What you need to do:
Write the data out again, word for word.

*** Opening of Recorded information ***

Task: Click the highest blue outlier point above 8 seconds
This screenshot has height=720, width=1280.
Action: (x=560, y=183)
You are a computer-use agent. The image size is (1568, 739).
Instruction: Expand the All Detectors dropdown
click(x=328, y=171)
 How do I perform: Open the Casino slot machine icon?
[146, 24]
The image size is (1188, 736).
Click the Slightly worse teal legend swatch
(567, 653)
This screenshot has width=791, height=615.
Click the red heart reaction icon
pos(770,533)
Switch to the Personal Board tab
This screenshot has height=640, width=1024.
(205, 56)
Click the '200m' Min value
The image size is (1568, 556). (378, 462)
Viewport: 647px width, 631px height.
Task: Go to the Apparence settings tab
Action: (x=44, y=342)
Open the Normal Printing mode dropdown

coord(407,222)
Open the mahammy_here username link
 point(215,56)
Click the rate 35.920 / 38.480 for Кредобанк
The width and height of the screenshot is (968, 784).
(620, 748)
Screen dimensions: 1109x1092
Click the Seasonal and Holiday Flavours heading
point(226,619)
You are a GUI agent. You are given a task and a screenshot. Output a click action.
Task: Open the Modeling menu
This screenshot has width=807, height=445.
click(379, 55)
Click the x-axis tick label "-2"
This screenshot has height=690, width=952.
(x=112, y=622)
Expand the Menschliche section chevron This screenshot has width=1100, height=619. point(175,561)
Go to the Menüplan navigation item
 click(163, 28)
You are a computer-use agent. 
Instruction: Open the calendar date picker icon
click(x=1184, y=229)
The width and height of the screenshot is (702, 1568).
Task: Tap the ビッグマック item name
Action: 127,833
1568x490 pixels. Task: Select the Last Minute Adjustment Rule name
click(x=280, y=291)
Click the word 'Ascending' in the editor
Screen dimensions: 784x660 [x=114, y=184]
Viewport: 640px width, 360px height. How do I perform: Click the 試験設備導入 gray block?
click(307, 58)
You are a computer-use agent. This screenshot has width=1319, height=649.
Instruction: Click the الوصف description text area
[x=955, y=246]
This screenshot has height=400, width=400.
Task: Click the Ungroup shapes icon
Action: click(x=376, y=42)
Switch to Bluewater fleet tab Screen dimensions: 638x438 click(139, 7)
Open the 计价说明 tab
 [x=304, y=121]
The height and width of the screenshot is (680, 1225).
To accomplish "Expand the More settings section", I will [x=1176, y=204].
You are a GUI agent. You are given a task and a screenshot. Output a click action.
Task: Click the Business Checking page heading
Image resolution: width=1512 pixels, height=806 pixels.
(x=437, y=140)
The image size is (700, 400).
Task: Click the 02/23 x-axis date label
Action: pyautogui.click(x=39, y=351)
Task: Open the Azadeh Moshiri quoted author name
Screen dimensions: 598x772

*** Close of Recorded information ***

Reply:
Task: Click the highest blue outlier point above 8 seconds
This screenshot has height=720, width=1280.
Action: (x=560, y=183)
You are a computer-use agent. The image size is (1568, 739).
Instruction: Expand the All Detectors dropdown
click(x=328, y=171)
 How do I perform: Open the Casino slot machine icon?
[146, 24]
The image size is (1188, 736).
Click the Slightly worse teal legend swatch
(567, 653)
This screenshot has width=791, height=615.
Click the red heart reaction icon
pos(770,533)
Switch to the Personal Board tab
This screenshot has height=640, width=1024.
(205, 56)
Click the '200m' Min value
The image size is (1568, 556). (378, 462)
Viewport: 647px width, 631px height.
Task: Go to the Apparence settings tab
Action: (x=44, y=342)
Open the Normal Printing mode dropdown

coord(407,222)
Open the mahammy_here username link
 point(215,56)
Click the rate 35.920 / 38.480 for Кредобанк
The width and height of the screenshot is (968, 784).
(620, 748)
Screen dimensions: 1109x1092
Click the Seasonal and Holiday Flavours heading
point(226,619)
You are a GUI agent. You are given a task and a screenshot. Output a click action.
Task: Open the Modeling menu
This screenshot has width=807, height=445.
click(379, 55)
Click the x-axis tick label "-2"
This screenshot has height=690, width=952.
(x=112, y=622)
Expand the Menschliche section chevron This screenshot has width=1100, height=619. point(175,561)
Go to the Menüplan navigation item
 click(163, 28)
You are a computer-use agent. 
Instruction: Open the calendar date picker icon
click(x=1184, y=229)
The width and height of the screenshot is (702, 1568).
Task: Tap the ビッグマック item name
Action: 127,833
1568x490 pixels. Task: Select the Last Minute Adjustment Rule name
click(x=280, y=291)
Click the word 'Ascending' in the editor
Screen dimensions: 784x660 [x=114, y=184]
Viewport: 640px width, 360px height. How do I perform: Click the 試験設備導入 gray block?
click(307, 58)
You are a computer-use agent. This screenshot has width=1319, height=649.
Instruction: Click the الوصف description text area
[x=955, y=246]
This screenshot has height=400, width=400.
Task: Click the Ungroup shapes icon
Action: click(x=376, y=42)
Switch to Bluewater fleet tab Screen dimensions: 638x438 click(139, 7)
Open the 计价说明 tab
 [x=304, y=121]
The height and width of the screenshot is (680, 1225).
To accomplish "Expand the More settings section", I will [x=1176, y=204].
You are a GUI agent. You are given a task and a screenshot. Output a click action.
Task: Click the Business Checking page heading
Image resolution: width=1512 pixels, height=806 pixels.
(x=437, y=140)
The image size is (700, 400).
Task: Click the 02/23 x-axis date label
Action: pyautogui.click(x=39, y=351)
Task: Open the Azadeh Moshiri quoted author name
Screen dimensions: 598x772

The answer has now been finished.